Absorta em sua própria liberdade, ela começou um namoro com Hugo Maschwitz, que em pouco tempo viraria casamento. A festa realizada na igreja San Martín de Tours foi o último vislumbre de luxo que teria. “A cerimônia marcou o fim da vida na alta sociedade e o começo de um faroeste”. Pouco tempo depois do casamento, um amigo italiano do casal mostrou despretensiosamente um recorte de um jornal brasileiro falando sobre a mudança da capital do Rio de Janeiro para Brasília. “Aquela notícia foi um impacto grande, porque também dizia que a nova capital ia ser construída no meio de um deserto. Decidimos ir. Sem dinheiro, sem família, sem amigos, sem bens materiais, sem roupa, sem emprego. O único certo era que iríamos levar o cachorrinho de seis meses que acabávamos de ganhar, um vira-lata que batizamos de Fleck”.
O trajeto não foi nada fácil. A bordo de um jipe inglês Land Rover da II Guerra Mundial, o casal fez quatro mil quilômetros em 48 dias de viagem. Chegaram a Brasília no dia 18 de novembro de 1957. Menos de dois meses antes, no dia 1º de outubro de 1957, o presidente Juscelino Kubitschek assinou a Lei nº 3.273, agendando para 21 de abril de 1960 a transferência da capital federal do Rio de Janeiro para Brasília. Detalhes sobre essa aventura são contados no primeiro livro de Mercedes A Trilha do Jaguar: na Alvorada de Brasília, publicado em 2018, em que Mercedes relata os primeiros mil dias da capital. “O que mais me lembro era a forma de entrar na cidade. Tínhamos que atravessar duas tábuas de madeira sobre o córrego Vicente Pires e ir se equilibrando nas duas tábuas para não cair na água. Só tinha gente andando a cavalo, bicicleta e a pé em faixas de terra cheias de buracos”, relembra a curadora que a princípio residiu na Cidade Livre, hoje Núcleo Bandeirante.
Ser testemunha ocular do nascimento de Brasília também promoveu encontros inesperados e amizades consolidadas. Uma delas foi com o sueco Åke Borglund, renomado fotógrafo do Expressen, na época o principal jornal de Estocolmo.
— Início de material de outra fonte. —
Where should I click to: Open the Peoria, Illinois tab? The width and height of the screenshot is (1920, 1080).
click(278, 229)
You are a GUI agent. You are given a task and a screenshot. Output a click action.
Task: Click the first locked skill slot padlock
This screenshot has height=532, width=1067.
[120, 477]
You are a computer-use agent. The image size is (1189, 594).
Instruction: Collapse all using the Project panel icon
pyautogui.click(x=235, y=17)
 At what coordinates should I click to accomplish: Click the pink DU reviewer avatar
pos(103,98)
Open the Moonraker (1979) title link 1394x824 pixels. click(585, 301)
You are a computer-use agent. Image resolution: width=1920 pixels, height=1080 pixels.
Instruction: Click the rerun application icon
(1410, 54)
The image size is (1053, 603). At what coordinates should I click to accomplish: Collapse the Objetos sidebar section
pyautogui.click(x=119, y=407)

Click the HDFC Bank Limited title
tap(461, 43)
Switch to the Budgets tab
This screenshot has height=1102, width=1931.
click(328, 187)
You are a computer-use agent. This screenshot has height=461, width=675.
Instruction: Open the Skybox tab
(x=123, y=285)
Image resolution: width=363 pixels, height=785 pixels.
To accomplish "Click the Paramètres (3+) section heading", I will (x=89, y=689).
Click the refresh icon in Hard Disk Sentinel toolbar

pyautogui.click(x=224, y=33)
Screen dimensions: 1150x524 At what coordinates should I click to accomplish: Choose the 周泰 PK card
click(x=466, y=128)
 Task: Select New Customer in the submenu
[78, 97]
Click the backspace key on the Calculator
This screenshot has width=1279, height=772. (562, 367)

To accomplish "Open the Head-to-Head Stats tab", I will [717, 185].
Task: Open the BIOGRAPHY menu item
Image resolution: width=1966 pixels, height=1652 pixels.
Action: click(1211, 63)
Em viagem pela América do Sul, ele decidiu documentar o início da construção de Brasília e Mercedes foi sua intérprete, auxiliando-o na produção de alguns dos registros mais marcantes da capital. “Em 1958, ele me ofereceu quase quarenta imagens selecionadas por ele. Mandou pelo correio acompanhado de uma carta de agradecimento. Isso acendeu a chama em mim de querer obter as quase 800 imagens que fizemos juntos em Brasília, muitas delas publicadas no Life Magazine, Paris Match e National Geographic“.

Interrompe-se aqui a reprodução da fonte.